§ Stated exercise A
Reproduce verbatim the records from the line containing "PIES (818, 63)" through the end of the records, with both of those lines included.

§ Passage
>> Begin

So where in the Netherlands are the fairy-tale places Nassau and Orange? Ha! Neither
of them is in the Netherlands! Nassau is
today a Rhine River town of five thousand in west central Germany. It has given
its name to the capital of the Bahamas, and to a county in New York State
that’s home to 1.3 million Americans.
Orange is an
ancient town in southern France, just north of Avignon. (It’s a huge place,
five times the size of Nassau!) In 1163, probably after some of its nobles
committed worthwhile atrocities in the crusades, it was decreed to be a principality by the Holy Roman
Empire—notwithstanding that it was never very big or important. According to Wikipedia, “It continued to
exist as an autonomous and independent state within the Kingdom of France until
1703.” The town’s name, incidentally, has nothing at all to do with either the
fruit or the color. It was originally the town of Arausio, named for a Celtic water god, and its founders gave the
Romans a trouncing there in 105 BCE.
Thanks to William III, that little town has given its name to many
cities and counties across the United States, Aruba, South Africa, and Australia,
not to mention the militantly Protestant Orange Order in Northern Ireland.
The heraldry on William’s
gold guinea coin (pictured) is the same used for the tavern sign of The Arms of Orange in our story. The
“Lion of Nassau” is in the center, surrounded by (clockwise from top) the arms
of England, Scotland, France, and Ireland.
France? Yeah, well, you’ll recall that the English
monarchs had maintained that they were the rightful claimants to that throne
since medieval times. Despite losing their last control over continental
territory in 1558, they kept up the pretense right until 1801—eight years after
the French Revolution had decided there was no king of France at all!
What about “King Billy?” Historically, he was no sweetheart. He was implicated in the murders of the De
Witt brothers, which symbolically brought the Dutch golden age to an end, and
he did order massacres in Ireland and
Scotland. He also involved Britain in preposterous dynastic squabbles on the
continent throughout his thirteen-year reign. By the time he pegged, he had
long worn out his welcome.
So why are all these places
named for him? Those in Britain and the
Netherlands who wanted to justify the cause of Protestantism and magnify the
dire threat of Catholic
Europe—probably a tad more realistic than the threat of Iraqi WMD, but that’s not saying much—magnified William
into a great hero, a savior of Protestant liberty, for decades after his death.
Once the Jacobite pretenders to the British throne were finally squelched
(1746), however, saviors became less necessary, and William’s overblown
reputation slowly began to slide.
Chapter 11 –
The legal infrastructure of colonial Kings County seems incredibly slipshod as
described (and possibly is
overemphasized). The reader is asked to consider, however, that the identical
71 square miles of Kings County that today house some 2,500,000 people … was
then home to fewer than five thousand,
total. Around 1760, “New York City,” then covering just the southernmost tenth
of Manhattan Island, had some 18,000 residents; today “Brooklynites” outnumber
“Manhattanites” by nearly a million.

>> End

§ Data lines
>> Begin

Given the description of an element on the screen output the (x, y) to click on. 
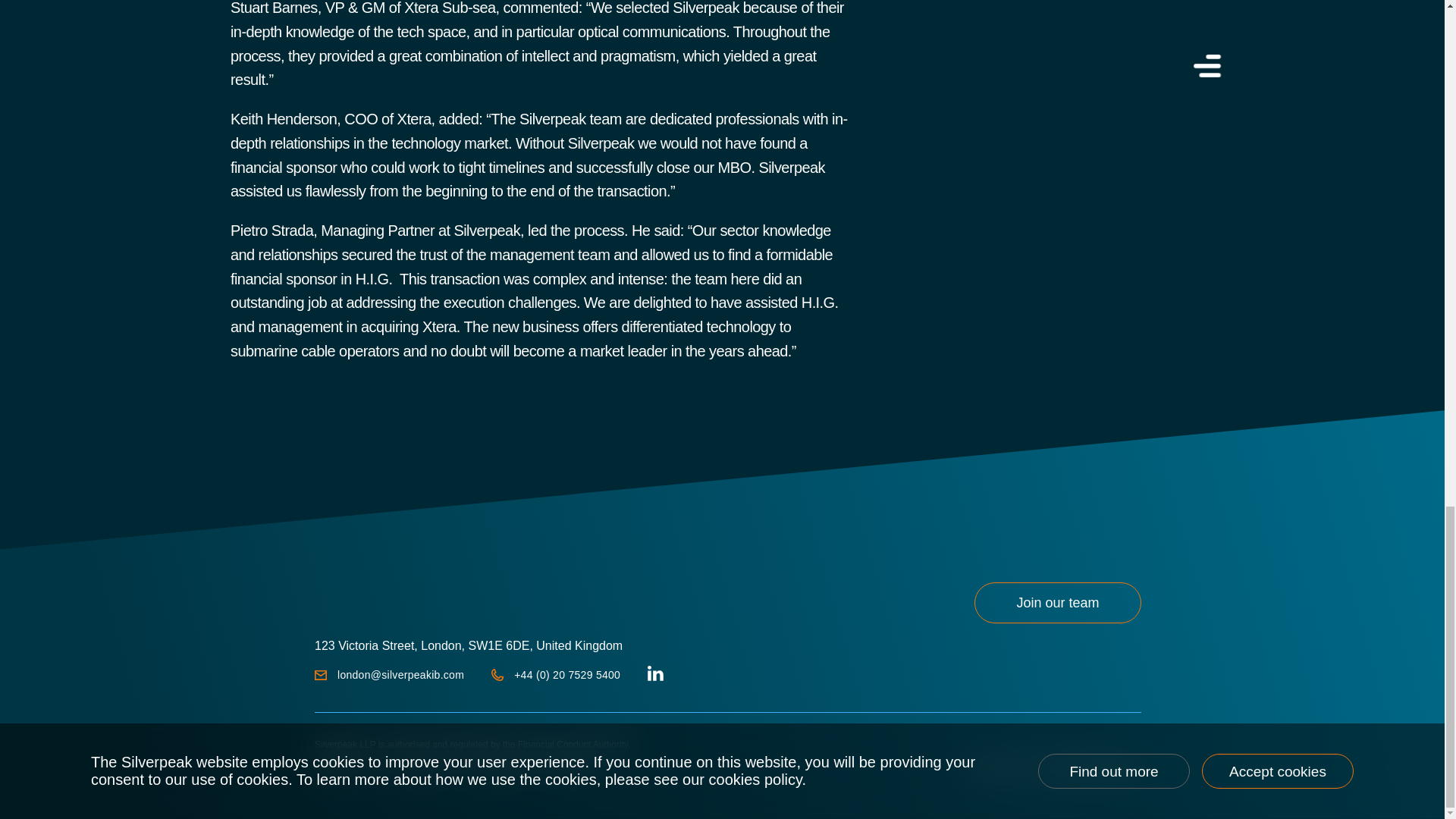
Sitemap (570, 767)
Cookie Policy (501, 767)
Legal Policy (340, 767)
Join our team (1057, 602)
Privacy Policy (419, 767)
Given the description of an element on the screen output the (x, y) to click on. 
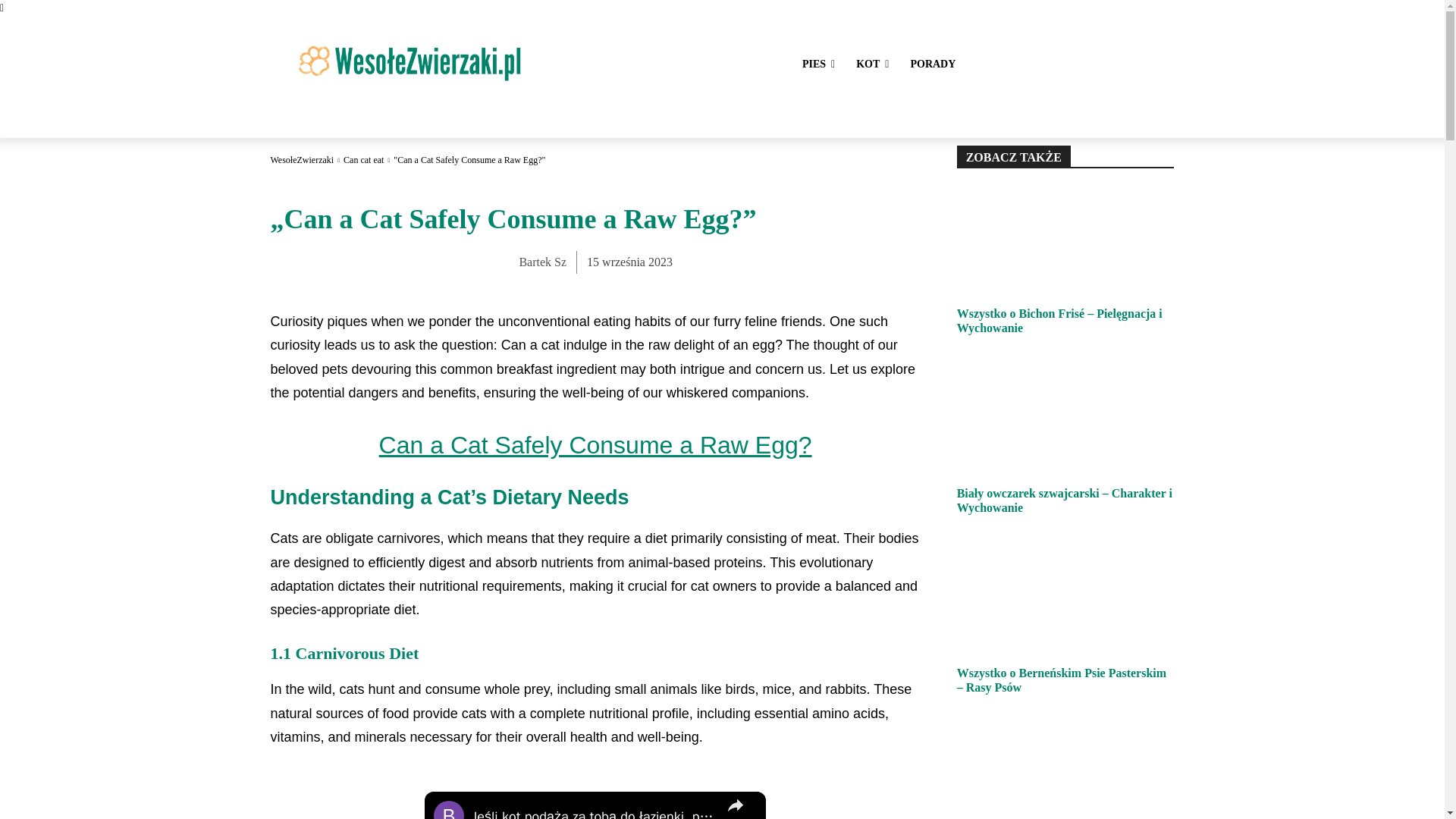
PIES (818, 63)
share (735, 805)
Bartek Sz (542, 261)
logozwierzaki (408, 62)
Share (735, 805)
KOT (872, 63)
Can cat eat (363, 159)
logozwierzaki (408, 62)
PORADY (932, 63)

>> End

§ Stated exercise B
Carry the historical notes on Nassau, Orange, and Kings County forward from their last sentence.

§ Task answer A
PIES (818, 63)
share (735, 805)
Bartek Sz (542, 261)
logozwierzaki (408, 62)
Share (735, 805)
KOT (872, 63)
Can cat eat (363, 159)
logozwierzaki (408, 62)
PORADY (932, 63)

§ Task answer B
The predicament of the
sailors is reasonably plausible. A large percentage of Britain’s navymen were
originally pressed—brutally grabbed off the street and forced into extremely
dangerous military service—and opportunities for experienced seamen in the
private colonial merchant fleets were at their greatest height during the
latter years of the French and Indian War, given the inflation that war always
brings (temporarily) to an economy. Notwithstanding the involuntary
circumstances of Nicholls’ original recruitment, his “desertion” probably would
have been treated as a capital offense. Thomas Dordrecht’s impetuous decision
to abet their flight could have gotten him
into deep trouble.
Chapter 15 –
Why do the Selectmen hesitate to “lay down the law” to their recalcitrant
slaves? How is it that the slaves are bold enough to resist their disarmament
and demand time to bury their dead? Because there really is no such thing as
absolute power of one human being over another; there is always a practical
compromise between the whims of the empowered and the needs of the powerless.
The latter employ economic reality—the fact that excessive mistreatment
unquestionably causes recalcitrance, malnourishment, illness, and premature
death—to force concessions from their tormentors. The level of the compromise
waxes and wanes with the complex social and economic environment, particularly the
replacement cost of labor.
Chapter 16 –
Smuggling, tax-evasion, and outright piracy were long-established traditions up
and down the American coast long before independence. If ships’ captains such
as Zechariah Jameson could evade the mercantilist Navigation Acts, they could
bring proscribed continental goods or tax-free British goods to colonial
consumers at great profit. For this purpose they needed small, fast ships,
lively and trained mariners, and small, out-of-the way ports of call. Thomas
Dordrecht is confronted with all three in this midnight scene by Sheepshead
Bay.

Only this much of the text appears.